═══ Record extracts ═══
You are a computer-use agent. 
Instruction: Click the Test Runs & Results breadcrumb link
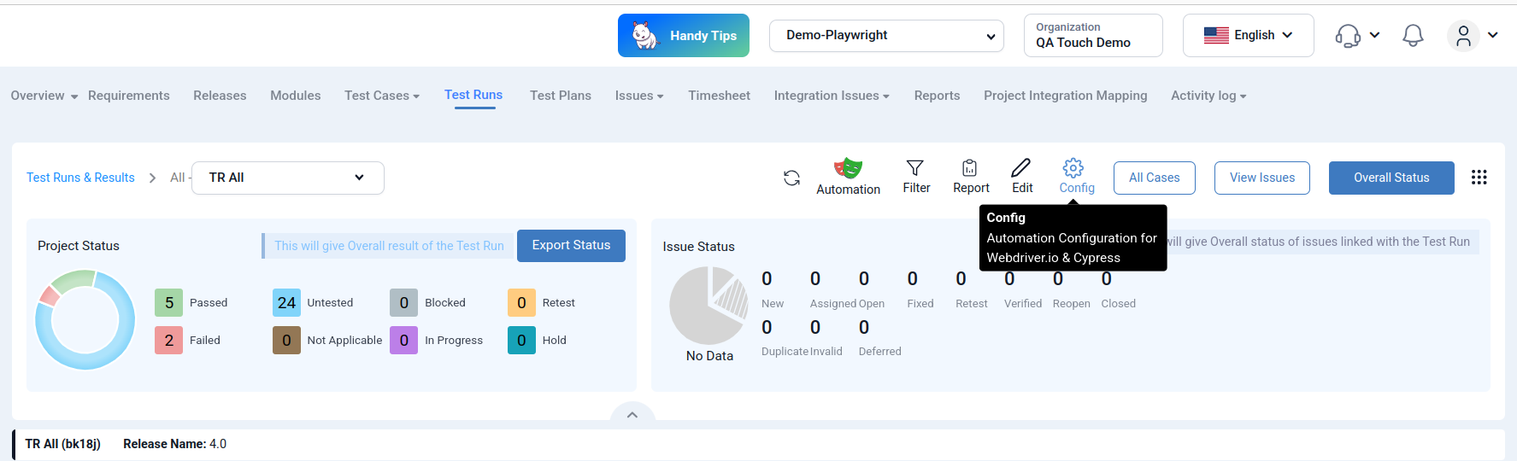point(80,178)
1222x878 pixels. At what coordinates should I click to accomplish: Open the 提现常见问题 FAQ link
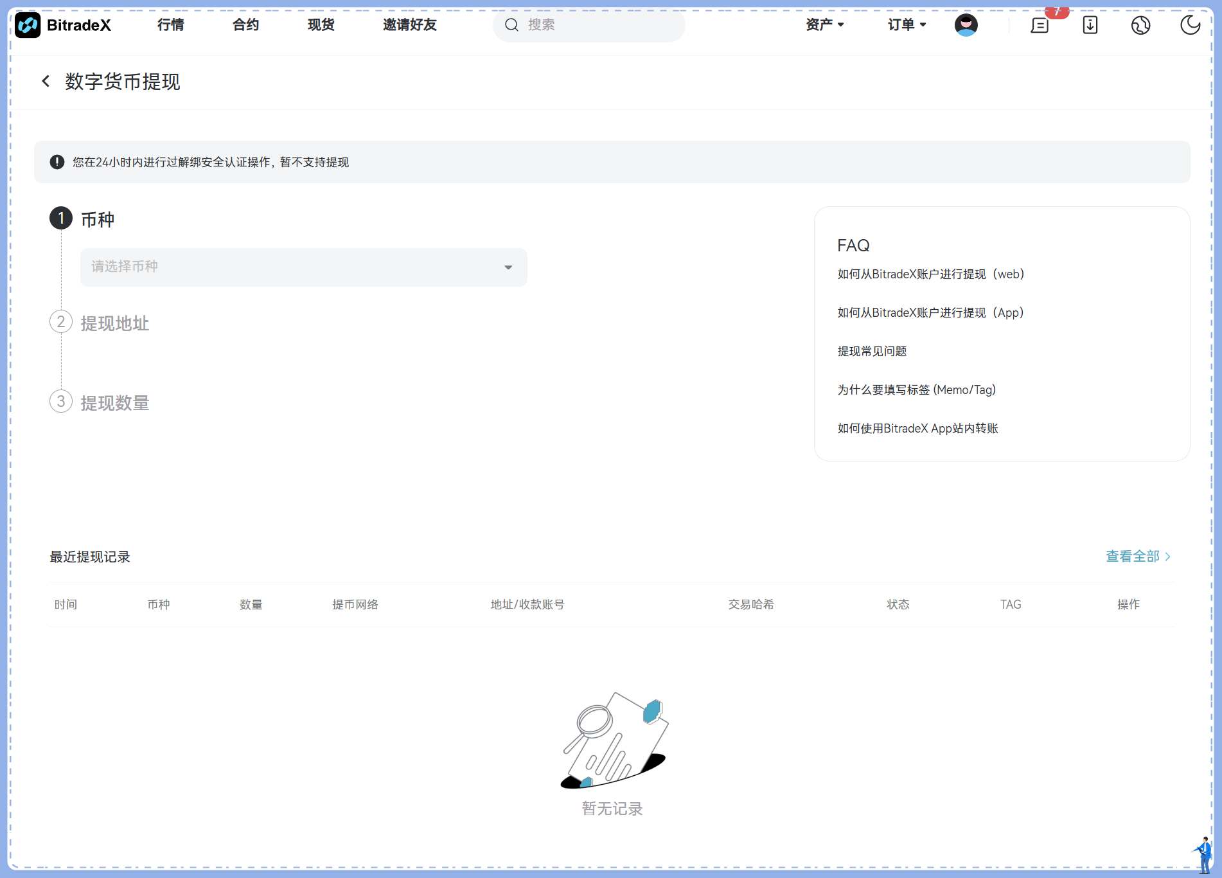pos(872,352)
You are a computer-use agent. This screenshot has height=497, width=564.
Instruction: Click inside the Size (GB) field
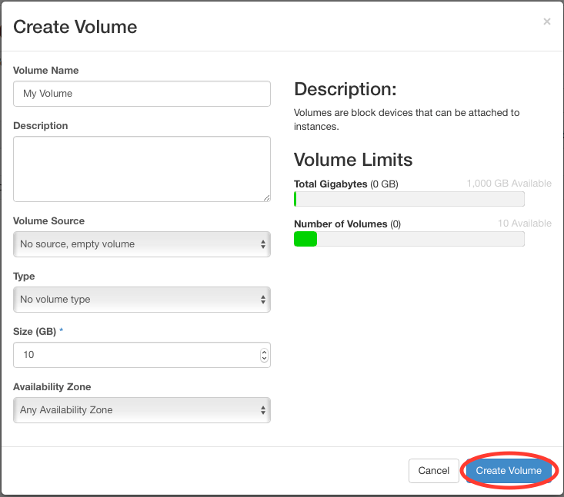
═══
• Exercise description: Copy out the listing above word for word, omitting the pictures.

• Result of the exercise:
You are a computer-use agent. 
Instruction: Click the Test Runs & Results breadcrumb link
point(80,178)
1222x878 pixels. At what coordinates should I click to accomplish: Open the 提现常见问题 FAQ link
pos(872,352)
You are a computer-use agent. This screenshot has height=497, width=564.
Instruction: Click inside the Size (GB) field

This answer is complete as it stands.